Die Straftaten in Deutschland liegen auf einem Tiefststand - das sagt die aktuelle Polizeiliche Kriminalstatistik. Die Zahlen für 2018 unterbieten die Werte von 2017 noch einmal. Dabei war schon vergangenes Jahr der niedrigste Stand an Verbrechen seit Einführung der ersten gesamtdeutschen Statistik 1992 gemessen worden, wie unsere Korrespondentin Gudula Geuther berichtet.

"Diebstähle machen insgesamt ein Drittel aller Straftaten aus. Und da gingen in allen Bereichen die Zahlen runter: beim Taschendiebstahl um über 18 Prozent."

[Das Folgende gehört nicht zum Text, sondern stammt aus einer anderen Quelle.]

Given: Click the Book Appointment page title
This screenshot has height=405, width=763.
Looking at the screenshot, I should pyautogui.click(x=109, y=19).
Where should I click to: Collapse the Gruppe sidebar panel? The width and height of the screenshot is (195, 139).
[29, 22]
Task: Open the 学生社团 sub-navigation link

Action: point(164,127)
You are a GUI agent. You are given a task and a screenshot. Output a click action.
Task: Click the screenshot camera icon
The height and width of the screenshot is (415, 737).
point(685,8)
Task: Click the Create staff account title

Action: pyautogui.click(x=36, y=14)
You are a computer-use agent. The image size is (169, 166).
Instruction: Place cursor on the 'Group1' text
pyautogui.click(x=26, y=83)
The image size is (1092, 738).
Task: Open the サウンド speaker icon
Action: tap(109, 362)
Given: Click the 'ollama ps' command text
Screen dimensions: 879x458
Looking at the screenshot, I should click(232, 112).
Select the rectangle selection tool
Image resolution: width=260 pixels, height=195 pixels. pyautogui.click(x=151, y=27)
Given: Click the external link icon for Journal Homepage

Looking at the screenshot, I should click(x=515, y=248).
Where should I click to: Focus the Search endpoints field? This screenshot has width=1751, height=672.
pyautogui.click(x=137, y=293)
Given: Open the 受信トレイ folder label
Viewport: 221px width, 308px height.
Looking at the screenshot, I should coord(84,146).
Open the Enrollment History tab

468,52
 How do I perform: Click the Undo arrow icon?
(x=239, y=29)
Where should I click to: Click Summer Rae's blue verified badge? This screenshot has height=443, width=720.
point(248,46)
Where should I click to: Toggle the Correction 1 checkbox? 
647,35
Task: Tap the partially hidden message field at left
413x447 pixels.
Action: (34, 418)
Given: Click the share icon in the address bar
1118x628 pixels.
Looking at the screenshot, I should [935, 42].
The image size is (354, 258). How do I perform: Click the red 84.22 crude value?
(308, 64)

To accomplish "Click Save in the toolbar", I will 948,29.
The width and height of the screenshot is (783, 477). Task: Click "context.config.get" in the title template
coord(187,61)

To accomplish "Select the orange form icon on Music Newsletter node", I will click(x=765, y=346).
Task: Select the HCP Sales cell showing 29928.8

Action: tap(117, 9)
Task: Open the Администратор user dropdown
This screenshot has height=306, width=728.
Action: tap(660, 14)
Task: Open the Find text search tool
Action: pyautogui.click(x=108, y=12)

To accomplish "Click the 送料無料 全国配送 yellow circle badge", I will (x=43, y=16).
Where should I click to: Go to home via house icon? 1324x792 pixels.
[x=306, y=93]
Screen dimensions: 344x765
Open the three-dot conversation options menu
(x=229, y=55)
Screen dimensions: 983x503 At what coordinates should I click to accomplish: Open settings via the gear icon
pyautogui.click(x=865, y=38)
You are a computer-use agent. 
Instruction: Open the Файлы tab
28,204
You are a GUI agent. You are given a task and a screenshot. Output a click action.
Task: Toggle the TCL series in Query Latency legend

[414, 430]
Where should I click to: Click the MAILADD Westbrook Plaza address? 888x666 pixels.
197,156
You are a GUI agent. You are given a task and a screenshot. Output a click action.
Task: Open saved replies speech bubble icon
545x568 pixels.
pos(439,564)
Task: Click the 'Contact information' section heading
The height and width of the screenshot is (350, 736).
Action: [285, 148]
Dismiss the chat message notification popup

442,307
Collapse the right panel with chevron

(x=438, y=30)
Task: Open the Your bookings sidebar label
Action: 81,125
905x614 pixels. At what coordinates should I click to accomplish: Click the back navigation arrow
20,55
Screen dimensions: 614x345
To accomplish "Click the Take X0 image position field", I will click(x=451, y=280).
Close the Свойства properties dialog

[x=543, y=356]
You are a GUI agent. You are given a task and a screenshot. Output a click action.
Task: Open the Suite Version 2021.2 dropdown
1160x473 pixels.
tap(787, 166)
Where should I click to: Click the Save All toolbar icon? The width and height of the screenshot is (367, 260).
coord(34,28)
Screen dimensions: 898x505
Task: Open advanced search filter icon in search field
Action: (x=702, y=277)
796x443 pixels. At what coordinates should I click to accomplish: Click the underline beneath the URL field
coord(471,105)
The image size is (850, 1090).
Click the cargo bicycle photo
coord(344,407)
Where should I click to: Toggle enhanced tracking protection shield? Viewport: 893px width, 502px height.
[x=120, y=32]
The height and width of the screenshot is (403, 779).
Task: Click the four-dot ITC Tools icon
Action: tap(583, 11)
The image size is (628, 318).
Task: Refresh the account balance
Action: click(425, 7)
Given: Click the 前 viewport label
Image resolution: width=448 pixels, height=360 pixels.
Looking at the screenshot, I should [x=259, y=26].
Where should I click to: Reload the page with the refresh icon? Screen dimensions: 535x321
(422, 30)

Gudula Geuther, Dlf-Hauptstadtstudio

Diebstähle und Raubdelikte machen einen Großteil der Verbrechen in Deutschland aus. Die Zahlen bei diesen Straftaten gingen deutlich zurück. Auch in Wohnungen wurde 2018 seltener eingebrochen - laut Statistik wurden 16 Prozent weniger Fälle angezeigt. Die Gewaltdelikte gingen um 2 Prozent zurück. Insgesamt sprechen wir von rund 5,55 Millionen polizeilich erfasster Straftaten für 2018.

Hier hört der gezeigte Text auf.